Error in nj(x) : cannot allocate memory block of size 134217728 Tb
migueldiascosta opened this issue · comments
Hello,
we're seeing a cannot allocate memory block of size 134217728 Tb
error when running nj
with more than n=46341
sequences, which seems to be because for larger n
, n * (n - 1)
becomes larger than the maximum 32-bit signed integer and what's passed to R_alloc
in
Line 75 in a99bc96
It's trivial to increase the maximum to n=65536
because until then n * (n - 1) / 2
is still smaller than the maximum 32-bit signed integer, but for even larger n
I suppose the code would require further changes, as the type of the indexes would also need to be changed.
(I see this recent commit, 4a1f232, so I suppose this doesn't come as a surprise to anyone :) but I'm also wondering if it's even feasible, in terms of computational time, to run nj
with so many sequences?)
Cheers,
Miguel
Hi,
One way to fix this could be to test if n is even|odd and perform the division by 2 first with the even value (n or n-1), but this would work with n <= 65536 as you rightly pointed out.
Objects of class "dist" can be larger than 2.1 billion elements, here's a simple exemple:
R> x <- rnorm(7e4)
R> d <- dist(x)
R> str(length(d))
num 2.45e+09
R> print(object.size(d), unit = "Gb")
18.3 Gb
At the C-side, the length of d
would be handled with something like:
double L = XLENGTH(d);
so no need to do n * (n - 1) / 2
, and the indices running along d
would be 64-bit integers (aka long
). I think that's the best solution, so the limits would be what your machine can store in memory.
As for running times, in my experience this function scales with O(n^3) (which is, if I remember correctly, the expectation from the NJ algorithm).
Cheers,
Emmanuel
To increase the limit to 65536, we simply patched the code to store n * (n - 1)
in an intermediate long
variable before dividing by 2 and casting back to int
. Since the dataset where this occured has about 56k sequences this was enough to solve the memory allocation error, it's currently running, let's see how long it takes / if it ever finishes 😅
Regarding the generic solution, yes, I think you're quite right
Cheers,
Miguel
Done and pushed here. I've incremented the version number for the record.
Cheers,
Hi Miguel,
to speed things up for large trees. fastME can be a bit faster than NJ, especially id you do not perform tree rearrangements. You might also want to check if you have duplicated sequences. You can remove these and add them later to the tree again.
Regards,
Klaus
thanks @KlausVigo. I'm not the actual end user, but I relayed your suggestion :)
I'm thinking that it should be trivial to add some parallelization to nj
- from what I see, most of the time is spent in sum_dist_to_i
, so even just adding e.g.
--- src/nj.c.orig
+++ src/nj.c
@@ -92,6 +92,7 @@
k = 0;
while (n > 3) {
+#pragma omp parallel for default(shared)

- SOURCE MATERIAL:

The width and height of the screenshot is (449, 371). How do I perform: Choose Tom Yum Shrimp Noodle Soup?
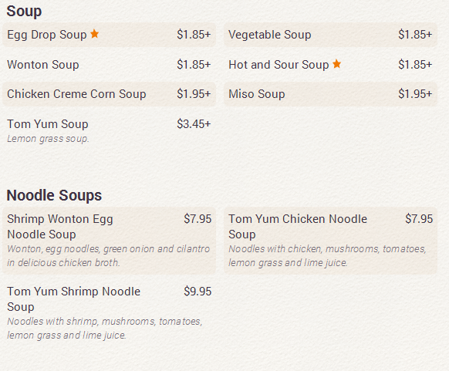pyautogui.click(x=109, y=313)
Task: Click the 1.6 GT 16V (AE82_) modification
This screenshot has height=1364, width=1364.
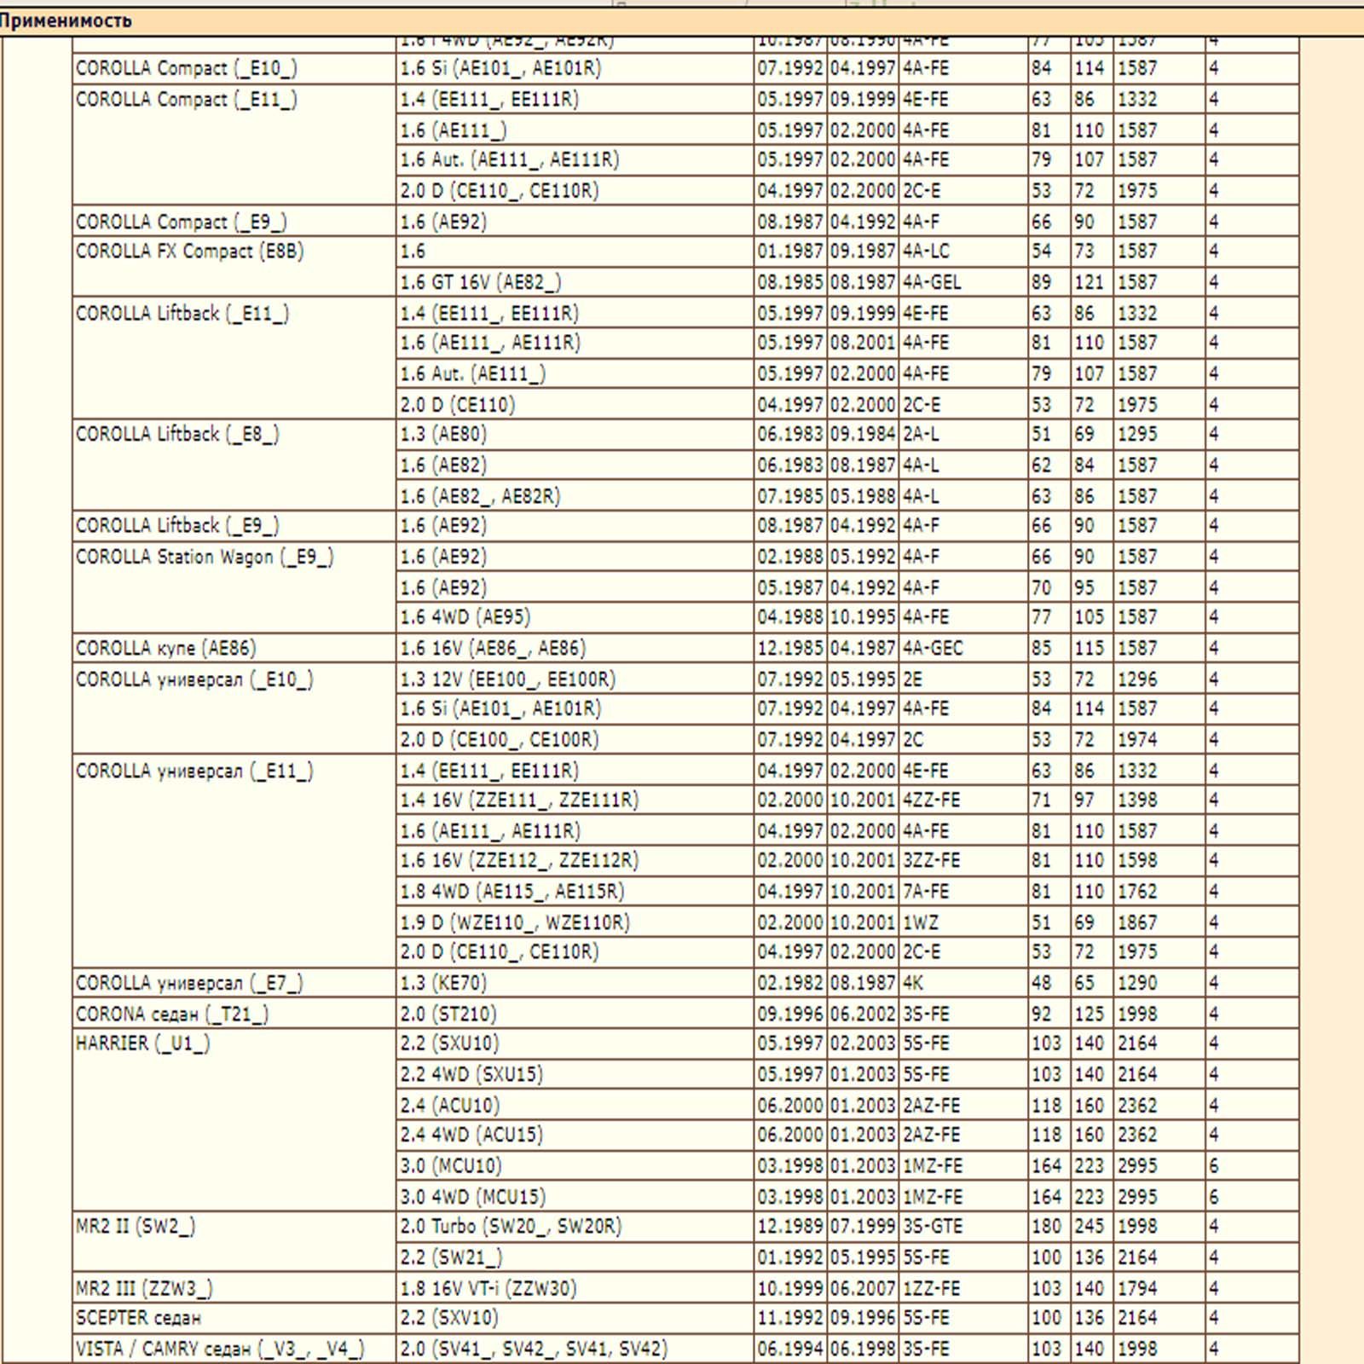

- PROBLEM REQUIREMENTS: Transcribe the passage from "I'm thinking that" to "just adding e.g." in the thread above about the nj memory allocation error.

- SOLUTION TO THIS EXERCISE:
I'm thinking that it should be trivial to add some parallelization to nj
- from what I see, most of the time is spent in sum_dist_to_i
, so even just adding e.g.